-- Material provided --
◆ ◆ ◆ ◆ ◆ ◆ ◆

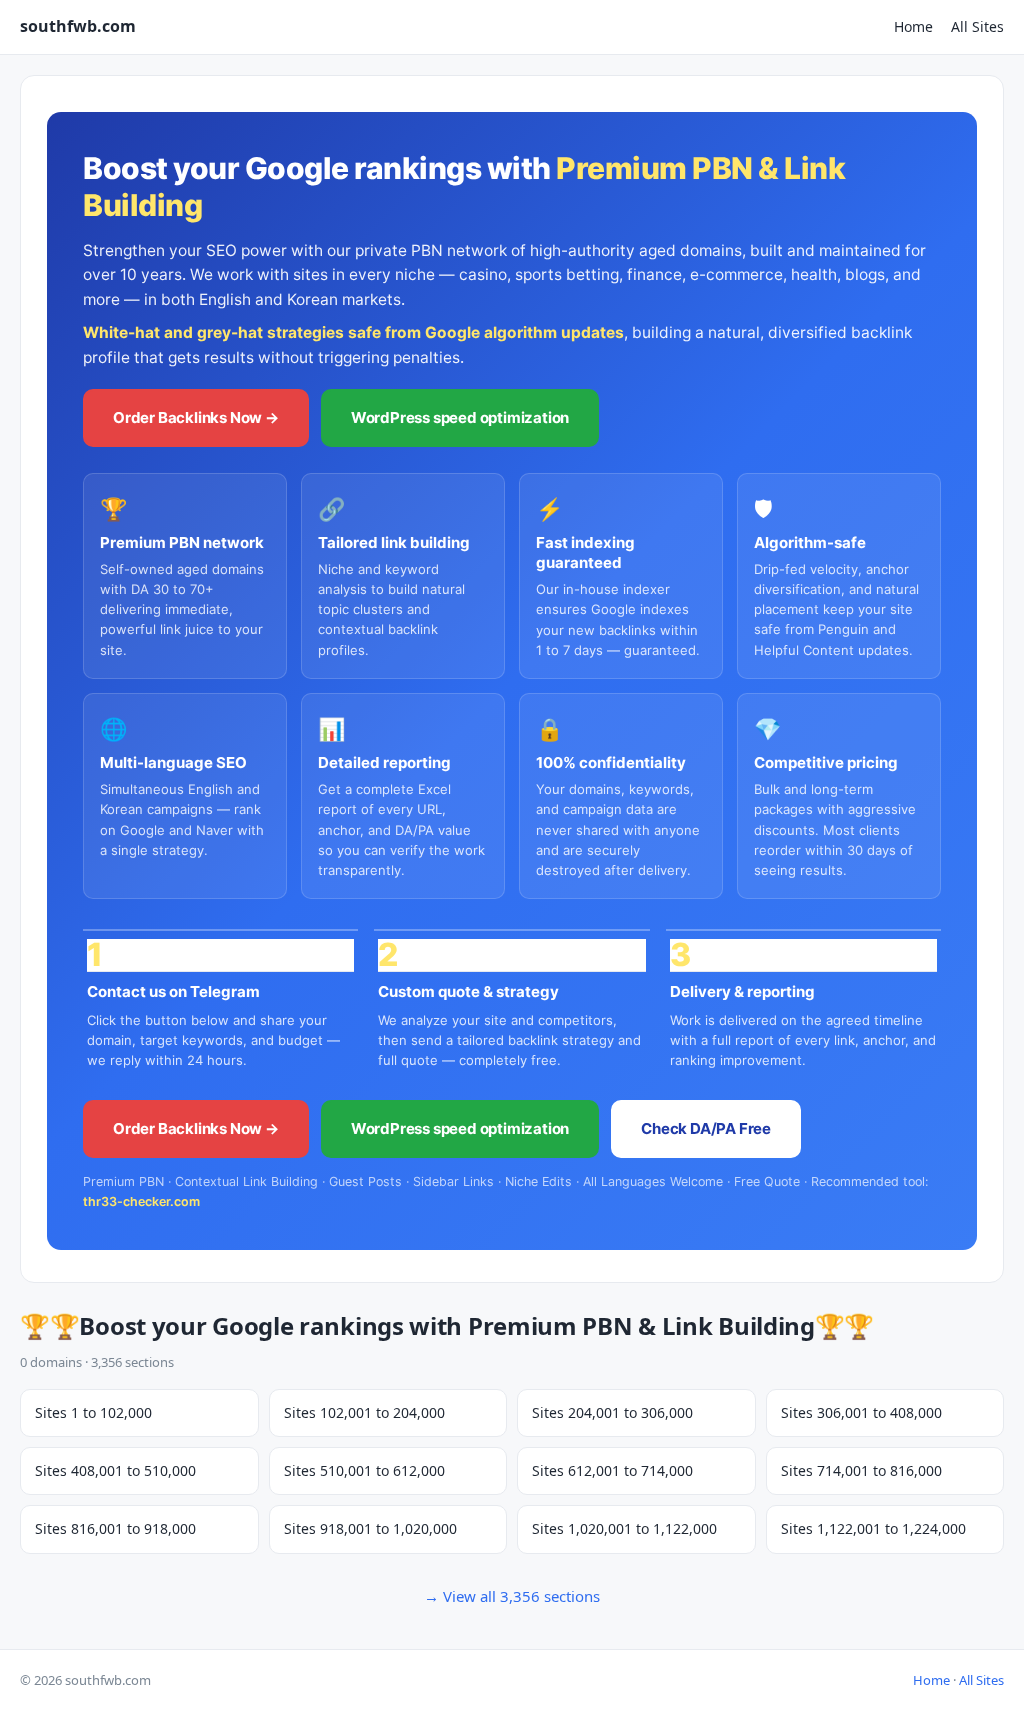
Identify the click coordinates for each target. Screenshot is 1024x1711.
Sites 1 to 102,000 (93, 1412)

◆ ◆ ◆ ◆ ◆ ◆ ◆

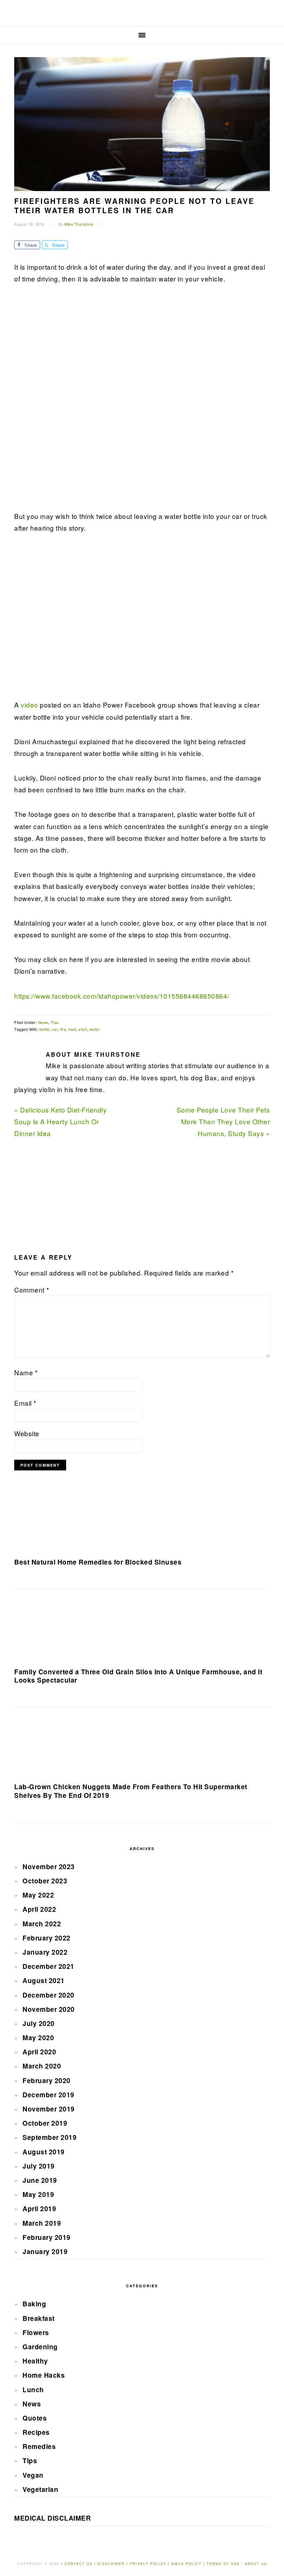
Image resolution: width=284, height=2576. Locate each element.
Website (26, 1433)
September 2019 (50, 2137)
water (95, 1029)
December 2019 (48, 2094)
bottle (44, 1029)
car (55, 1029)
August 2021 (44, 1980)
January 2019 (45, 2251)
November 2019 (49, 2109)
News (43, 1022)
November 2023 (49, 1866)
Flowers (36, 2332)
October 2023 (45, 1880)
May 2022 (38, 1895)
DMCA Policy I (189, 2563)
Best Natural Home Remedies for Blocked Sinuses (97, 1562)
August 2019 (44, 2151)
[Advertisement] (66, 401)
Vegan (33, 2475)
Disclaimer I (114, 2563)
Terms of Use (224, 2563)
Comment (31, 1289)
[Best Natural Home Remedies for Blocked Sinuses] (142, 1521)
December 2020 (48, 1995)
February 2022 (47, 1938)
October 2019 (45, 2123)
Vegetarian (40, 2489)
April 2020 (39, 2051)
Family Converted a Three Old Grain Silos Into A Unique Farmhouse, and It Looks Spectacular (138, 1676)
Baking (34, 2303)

◆ ◆ ◆ ◆ ◆ ◆ ◆

-- Work task --
From the records above, copy each line that contains the word "Sinuses".

-- Output of the exercise --
Best Natural Home Remedies for Blocked Sinuses (97, 1562)
[Best Natural Home Remedies for Blocked Sinuses] (142, 1521)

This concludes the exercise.